Marshall [reading from statement]: “Yes, Sister Maria Yolanda, Sister Catherine, Sister Jeremy, Sister Rosemary, Sister…”

Archie: “All right, all right, all right! Everybody knows they go around in a mob.” [Looks to door, where Rabinowitz is getting his coat.] “Hey, Mr. Rabinowitz, where you goin’? Hey, don’t leave, Mr. Rabinowitz. Listen, don’t be a-scared of this guy. I mean, alongside of you, he’s like a green kid. I mean, you’re a mensch! Get after him!”

Rabinowitz: “There’s an old, old rule of law, Mr. Bunker. They say it dates back before the turn of the century: In a court of law, you can’t beat a station wagon filled with nuns.”All in the Family, Season 1, Episode 3, “Archie’s Aching Back,” original air date Jan 26, 1971, teleplay by Norman Lear, Stanley Ralph Ross, and Johnny Speight, directed by John Rich 

Quote of the Day (Christopher Lasch, on Education, Persuasion and Democracy)

“If we insist on argument as the essence of education, we will defend democracy not as the most efficient but as the most educational form of government, one that extends the circle of debate as widely as possible and thus forces all citizens to articulate their views, to put their views at risk, and to cultivate the virtues of eloquence, clarity of thought and expression, and sound judgment.”— American historian and social critic Christopher Lasch (1932-1994), The Revolt of the Elites and the Betrayal of Democracy (1994)

Monday, February 19, 2024

Quote of the Day (Abraham Lincoln, on ‘Faith in the People’)

“I have faith in the people. They will not consent to disunion. The danger is, that they are misled. Let them know the truth and the country is safe.” —President Abraham Lincoln, to the Boston (MA) Journal, July 1864, quoted in “President Lincoln Had a Presentiment of Death,” Sandusky (OH) Register, Apr. 29, 1865

Sunday, February 18, 2024

Spiritual Quote of the Day (Harvey Cox, on the 'Religion of the Market' and Nature)

“I am beginning to think that for all the religions of the world, however they may differ from one another, the religion of The Market has become the most formidable rival, the more so because it is rarely recognized as a religion. The traditional religions and the religion of the global market ... hold radically different views of nature. In Christianity and Judaism, for example, ‘the earth is the Lord's and the fullness thereof, the world and all that dwell therein.’ The Creator appoints human beings as stewards and gardeners but, as it were, retains title to the earth.
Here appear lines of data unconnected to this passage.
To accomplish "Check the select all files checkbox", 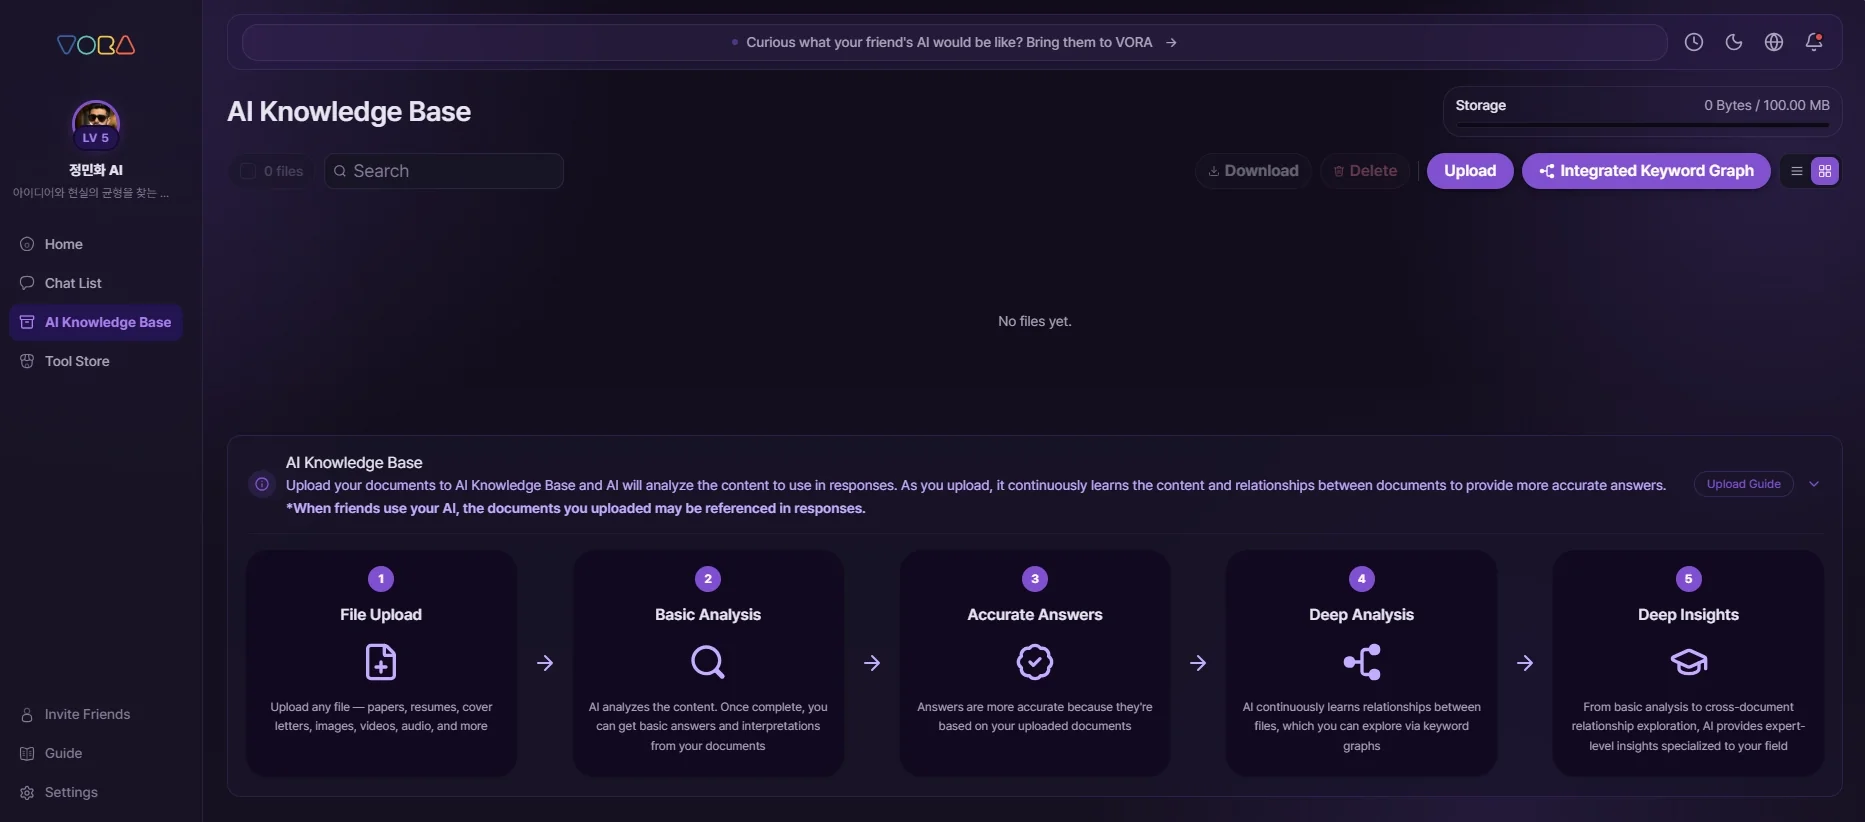I will 248,171.
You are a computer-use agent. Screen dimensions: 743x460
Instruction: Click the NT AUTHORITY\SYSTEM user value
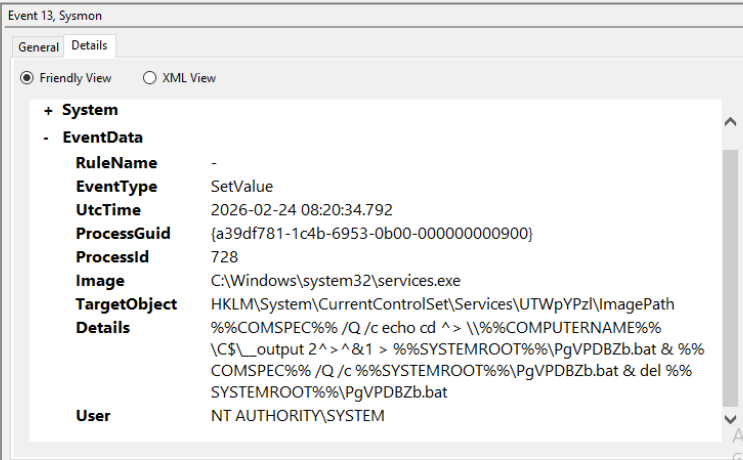pyautogui.click(x=297, y=416)
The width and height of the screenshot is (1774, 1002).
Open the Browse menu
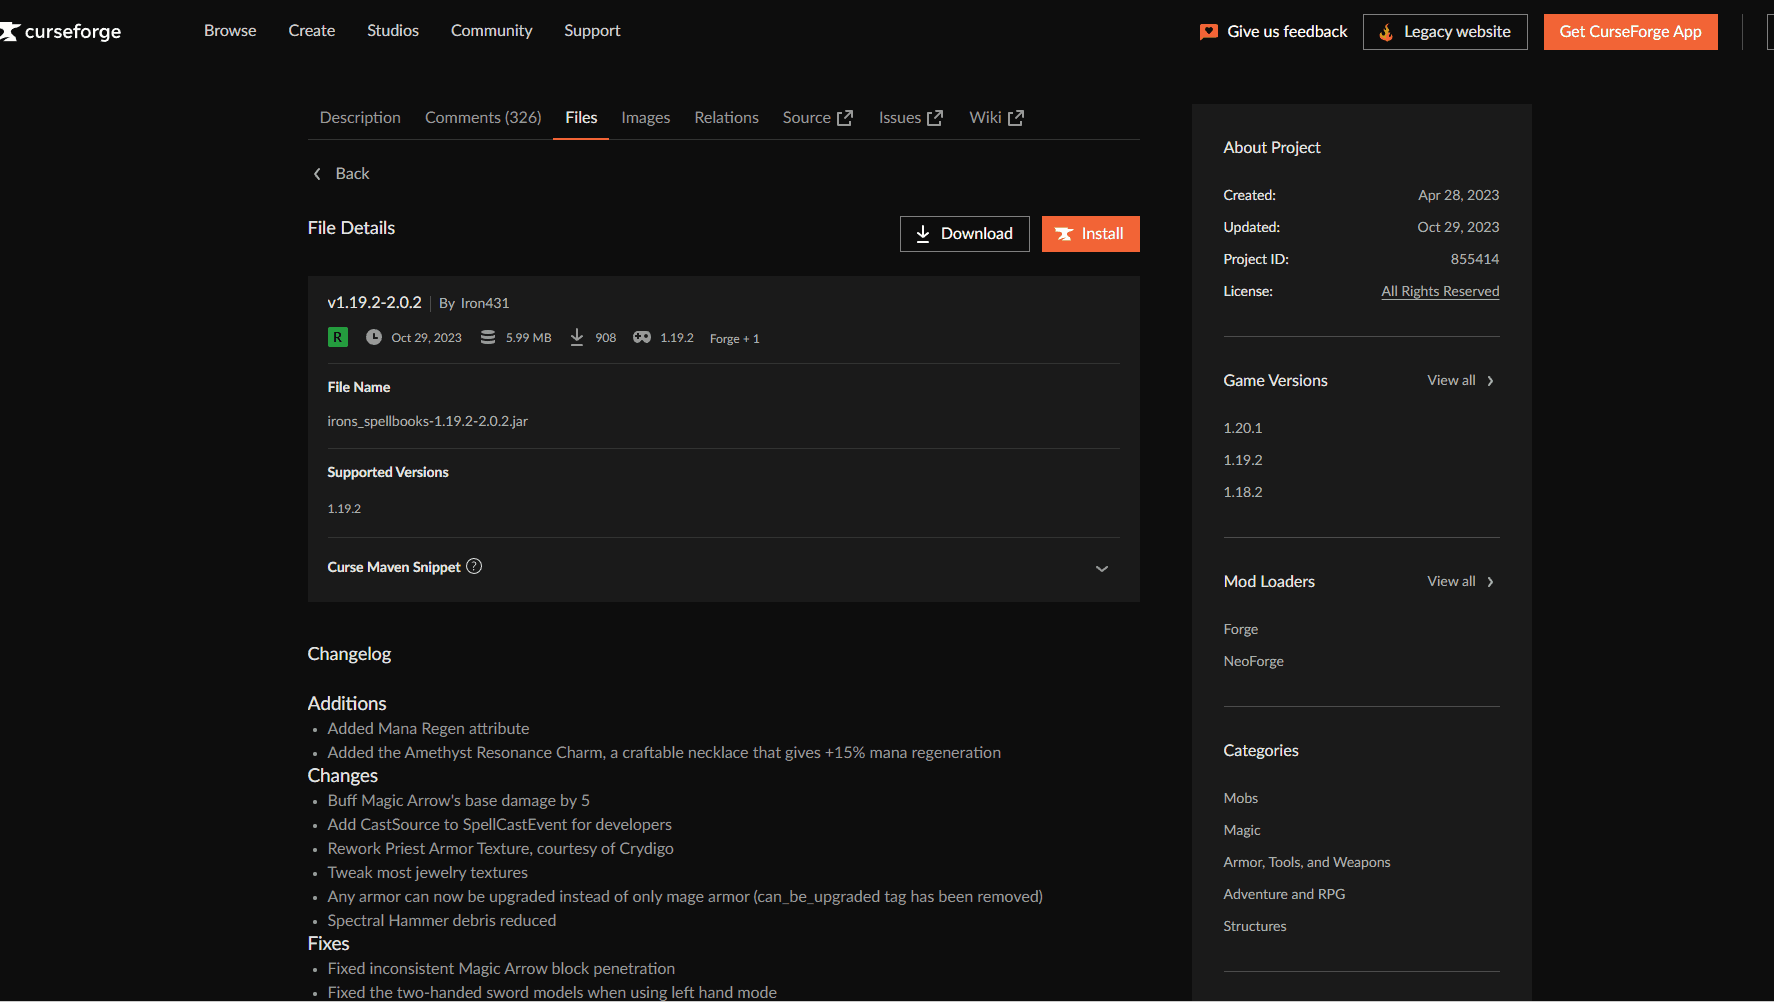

Other faiths have similar ideas. In The Market religion, however, human beings, more particularly those with money, own anything they buy and—within certain limits—can dispose of anything they choose. Other contradictions can be seen in ideas about the human body, the nature of human community, and the purpose of life. The older religions encourage archaic attachments to particular places. But in The Market’s eyes all places are interchangeable. The Market prefers a homogenized world culture with as few inconvenient particularities as possible.” —American theologian Harvey Cox, "The Market as God," Atlantic Monthly, March 1999, reprinted in Best Spiritual Writing 2000, edited by Philip Zaleski (2000)

Saturday, February 17, 2024

Quote of the Day (Diablo Cody, on Winter in Minnesota)

“Here in the woebegone upper country, Jack Frost is a liberal, rangy sadist with ice crystals in his soul patch. Winter is the stuff of legend: stillborn, snow-choked, still as the ice floes on the ten thousand–odd lakes. The old mill cities are populated by generations of Scandinavian and German Lutherans, rugged souls hewn of blonde wood, good sense and Christlove. The prevailing gestalt is one of wry survivalist humor and thermal underwear with the pins still in the folds. Everyone's favorite supper is a gluey carbohydrate-rich concoction known simply as ‘hotdish’ and served in a community Pyrex. Minnesota is like a church basement with a leaky popcorn ceiling and a bingo caller who's afraid to amp things up past a whisper.”—Oscar-winning screenwriter, playwright and memoirist Diablo Cody, Candy Girl (2005)

As I look out my window this morning, snow has fallen overnight for the second time in less than a week. But it’s not much and may well melt by day’s end. It’s a far cry from the “woebegone upper country” conjured up by Diablo Cody—for which I am deeply grateful.